Montag 20:15 Uhr. Die Nervosität steigte bei allen Beteiligten als die erste Gruppe mit 200 Radfahrern um genau 20 Uhr in Richtung Brest davon jagte. In dieser Gruppe sind auch die potentiellen Spitzenfahrer, die um den Sieg kämpfen. Alle 15 Minuten werden nun 200 Fahrer auf die Strecke gelassen. Unter großem Beifall der vielen hundert Zuschauer fährt unsere Startgruppe endlich los. Unser Anfangstempo ist gemütlich und vorsichtig, denn bei 200 Radfahrern ist schnell ein Sturz provoziert. Zur Sicherheit fährt ein Kontrollwagen der Rennleitung die ersten 10 km vor uns her. Damit sich der große Starterblock auseinanderzieht, geht es auf der für den Autoverkehr gesperrten Stadtautobahn von Paris in Richtung Westen.

Montag 21:30 Uhr. Die erste Abenddämmerung setzt ein. Bis zum Ziel werden es vier Abende sein. Der Himmel ist leicht bewölkt und die Temperatur ideal, um Tempo zu machen. Unsere Fahrgeschwindigkeit liegt allerdings bei nur 27 km/h, was an den vielen zu erklimmenden Hügeln liegt. Die Strecke ist leider alles andere als flach. Man kann keinen Rhythmus finden, weil man ständig wieder in einen höheren oder niedrigeren Gang schalten muss. Der Anblick eines schwer verletzten Radfahrers des ersten Startblocks, der von Sanitätern am Straßenrand versorgt wird, ermahnt weiterhin zur Vorsicht, besonders bei den kommenden Nachtfahrten.

Dienstag 02:00 Uhr. Die erste Kontroll- und Verpflegungsstation in Mortagne au Perche ist nach 141 km erreicht. Kontrollkarte abstempeln lassen, die Trinkflaschen auffüllen. Das Angebot an warmen Gerichten reicht von Nudeln über Reis zu Kartoffelbrei mit Soße, Fleisch und Käse. Dazu gibt es verschiedene Süßspeisen und Obst. Was nützt aber das reichhaltige Angebot, wenn man nichts hinunter bekommt. Mein Schluckmechanismus streikt. Ich kann nur noch flüssige Nahrung zu mir nehmen. Bei einem Verbrauch von ca. 5000 kcal pro Tag wird das nicht reichen. Ich zehre die nächsten Stunden von meinen Reserven und hoffe, dass sich das Essensproblem wieder gibt.


Start um 20:15 h

Frühstück an einer Bäckerei

zwei dänische Fahrer bei der Mittagsrast

Dienstag 11:00 Uhr. Wir haben ein Viertel der strecke geschafft und sind nach 311 km in der Stadt Fougeres, nördlich von Rennes, mitten in der Normandie angekommen. Das Wetter ist sonnig und warm und lässt uns rasch vorankommen. Regen ist das Schlimmste was einem Langstreckenradfahrer passieren kann, weil die Auskühlung dadurch unvermeidbar ist. Trotz des reichhaltigen Angebotes an Speisen kann ich immer noch keine feste Nahrung hinunterschlucken. Ich kann zwar im Windschatten von Waltrauds Fahrrad fahren und so einiges an Energie einsparen, aber das beruht auf dieser Langstrecke auch auf Gegenseitigkeit.

## Bereitgestelltes Material

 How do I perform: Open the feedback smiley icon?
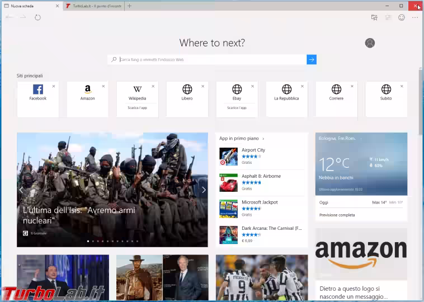click(x=402, y=17)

## Kurze Aufgabe A
Beantworte anhand des Auszugs die folgenden Fragen:
(i) Wie viele Fahrer werden alle 15 Minuten auf die Strecke gelassen?
(ii) Nach wie vielen Kilometern ist die erste Kontroll- und Verpflegungsstation in Mortagne au Perche erreicht?
(iii) In welcher Stadt kommen die Fahrer nach 311 km an?
## Kurze Aufgabe B
Gib den Abschnitt des Auszugs wortgetreu wieder, der mit den Worten „Dienstag 02:00 Uhr.“ einsetzt und mit „Essensproblem wieder gibt.“ schließt.
## Kurze Aufgabe C
Stimmen die folgenden Aussagen mit dem Auszug überein? Antworte jeweils mit Ja oder Nein und zitiere die entscheidenden Worte des Auszugs.
(i) Ein Kontrollwagen der Rennleitung fährt die ersten 10 km vor der Startgruppe her.
(ii) Die Strecke ist überwiegend flach.
(iii) Am Dienstag um 11:00 Uhr regnet es.
Die Zeilen sind eigenständiges Material und gehören nicht zum Auszug.

## Antwort A
(i) 200 Fahrer
(ii) Nach 141 km
(iii) In Fougeres

## Antwort B
Dienstag 02:00 Uhr. Die erste Kontroll- und Verpflegungsstation in Mortagne au Perche ist nach 141 km erreicht. Kontrollkarte abstempeln lassen, die Trinkflaschen auffüllen. Das Angebot an warmen Gerichten reicht von Nudeln über Reis zu Kartoffelbrei mit Soße, Fleisch und Käse. Dazu gibt es verschiedene Süßspeisen und Obst. Was nützt aber das reichhaltige Angebot, wenn man nichts hinunter bekommt. Mein Schluckmechanismus streikt. Ich kann nur noch flüssige Nahrung zu mir nehmen. Bei einem Verbrauch von ca. 5000 kcal pro Tag wird das nicht reichen. Ich zehre die nächsten Stunden von meinen Reserven und hoffe, dass sich das Essensproblem wieder gibt.

## Antwort C
(i) Ja: „Zur Sicherheit fährt ein Kontrollwagen der Rennleitung die ersten 10 km vor uns her.“
(ii) Nein: „Die Strecke ist leider alles andere als flach.“
(iii) Nein: „Das Wetter ist sonnig und warm und lässt uns rasch vorankommen.“